For the first time, humans visited a site in east Antarctica that is home to over 9,000 emperor penguins. The existence of the large colony was first deduced from satellite images. The researchers arrived in the dead of night, overcoming the cold and difficult terrain, and documented their visit with some impressive photographs.
Chimps, Too, Have Opinions on Fairness.
A psychological experiment called the “ultimate game” gives a prize to an individual who can keep it only if she can convince her partner to accept some portion of her award. Most people end up getting the partner to accept a minimum 20-40% of the original prize, which is, by human standards, apparently acceptable as minimally “fair.” The experiment was recently repeated with chimps and the results were surprisingly human-like. While, unlike humans, the chimp partners did not outright reject unfairly small portions of the prize, they did express their disapproval of stingy offers by shouting, yelling and even spitting water on the other partner. The experimental results with chimps mirrors that of human children who likewise ultimately accept stingy offers but verbally express their disapproval.
Did All Complex Life Really Evolve in the Seas?
In a conclusion that sounds like scientific heresy, Gregory Retallack of the University of Oregon has been studying the earliest forms of complex life embedded in the rocks of Australia’s Ediacara Hills. To Retallack’s eye, these fossilized specimens from around 550 million years ago, are not necessarily the marine creatures that scientists had supposed, but instead show evidence of having evolved on land and having become fossilized in rock. The distinction hinges on whether the rocks in which the fossils are embedded were formed by the sea or, as Retallack now believes, are the product of ancient soils that were uninvolved with the sea. So far, the reaction of the scientific community has been skeptical.
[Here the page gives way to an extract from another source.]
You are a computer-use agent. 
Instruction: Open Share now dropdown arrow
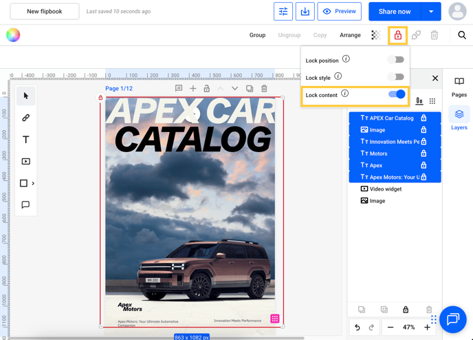431,12
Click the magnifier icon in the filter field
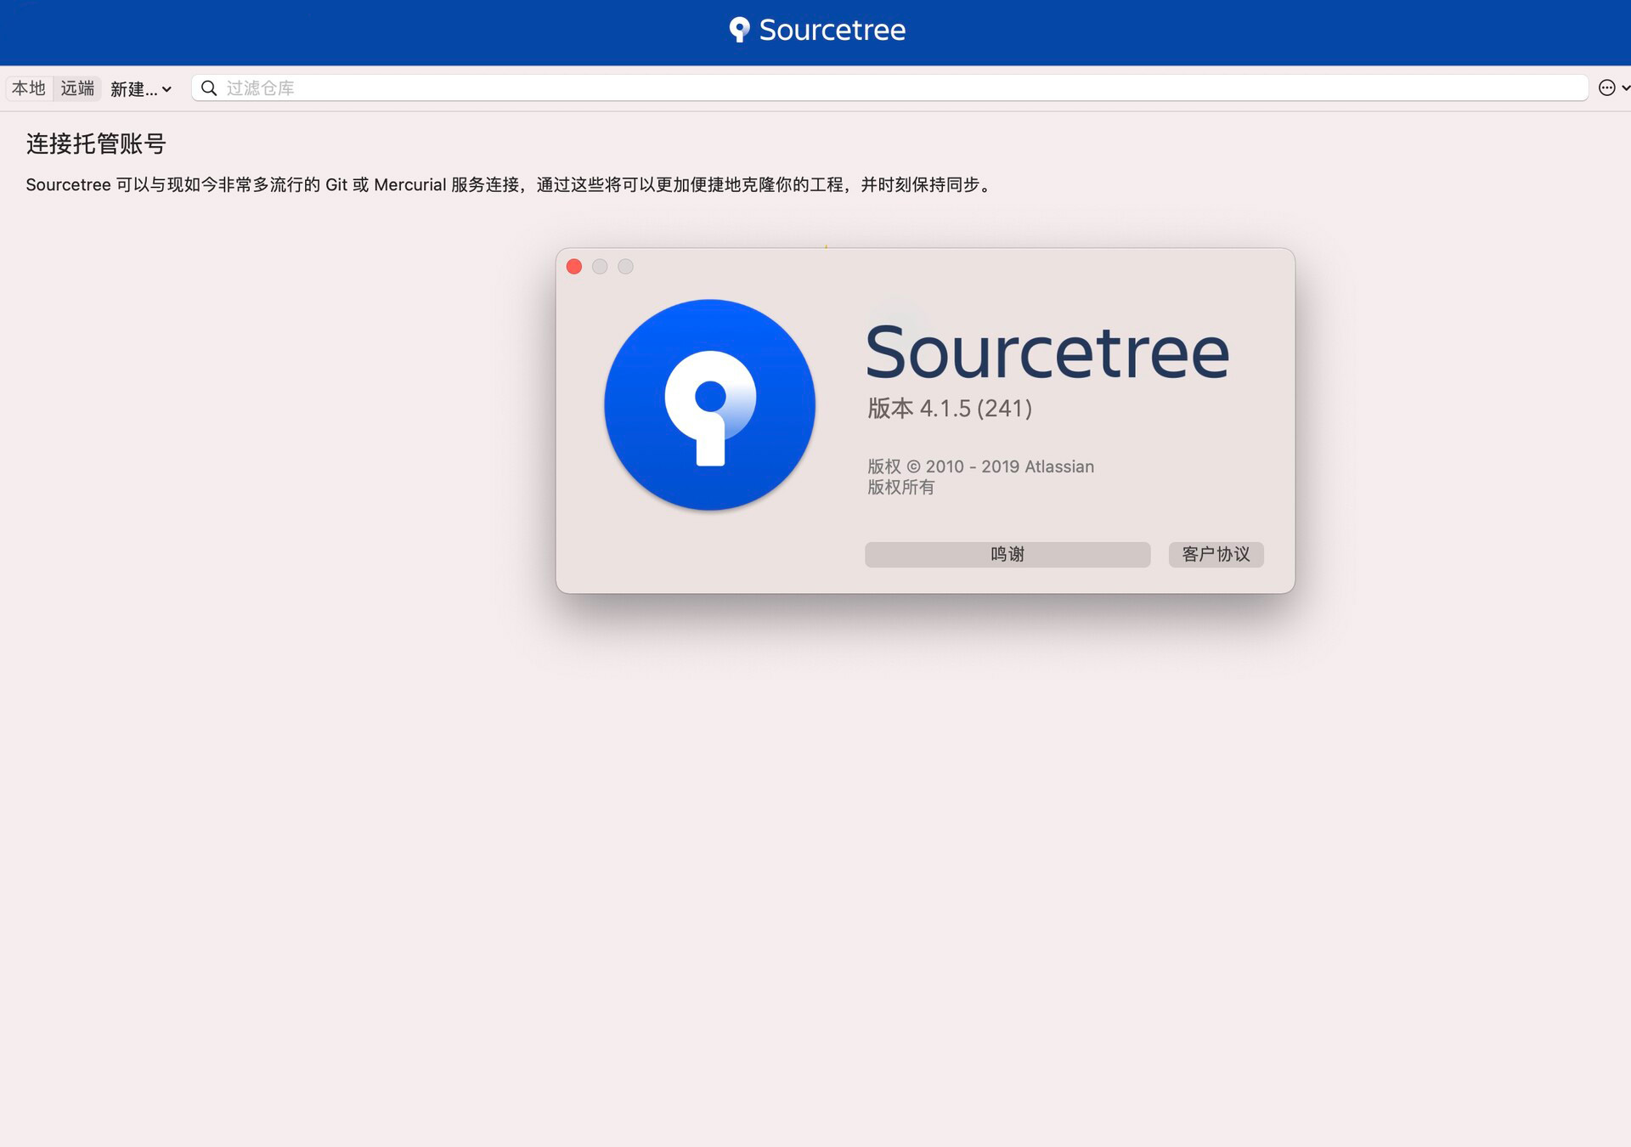The height and width of the screenshot is (1147, 1631). 209,88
Milwaukee Zoo Gets Fresh Jaguar Blood.
For the first time since 1975, the Milwaukee Zoo has seen the birth of two new jaguar cubs. What is even more exciting for the zoo is that the father of the cubs was born in the wild. This means that the potential gene pool of the captive jaguar population will have fresh new input. The cubs will be introduced to zoo patrons some time in February. Once the cubs are mature, they will be split up and sent to other zoos where their genes can add needed genetic diversity to other captive jaguar populations.
Black Widow Spider Stowaways.
The black widow spider is actually the common name of a genus of spiders that include 32 species found throughout the world. The spider gets its nickname from the habit of the female of devouring its partner after mating. The spider’s venom is many times more potent than that of a rattlesnake, but its small size means that its bite is extremely painful but rarely lethal. Lately, however, shipments of tires from the United States have become vehicles for the spiders to make their way to England, where the spiders are not native. Shipping employees are now on alert for the spiders, which can hatch enroute inside of tire rims, ready to colonize a country that is not ready for them.
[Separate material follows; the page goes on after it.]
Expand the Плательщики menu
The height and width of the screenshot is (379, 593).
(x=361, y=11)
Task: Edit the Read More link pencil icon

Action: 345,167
Scientists Directly Match Mouse Behavior to DNA.
Ever since DNA was identified as the instructional blueprint for all living things, scientists have been attempting to associate specific DNA regions with advanced instinctive behaviors. Now, as described in a New York Times article, Hopi E. Hoekstra of Harvard University has succeeded in associating specific DNA regions with the kinds of burrows built by burrowing field mice. The length of the tunnel dug out by a particular mouse, and even whether or not it builds an escape tunnel, can be traced back to specific identifiable regions of the mouse’s inherited DNA. Dr. Hoekstra cautioned that at this early stage, the research has only identified DNA regions — what specific genes are involved will await further research.
Migrating Birds — Prepare to Be Amazed.
Treehugger has a short documentary this week about the migration patterns of six bird species. Each one is more amazing than the next. For example, the Sooty Shearwater travels some 40,000 miles by circling the globe. But the record holder in that category is the Arctic Tern which manages to log around 44,000 miles per year travelling from the north to south poles.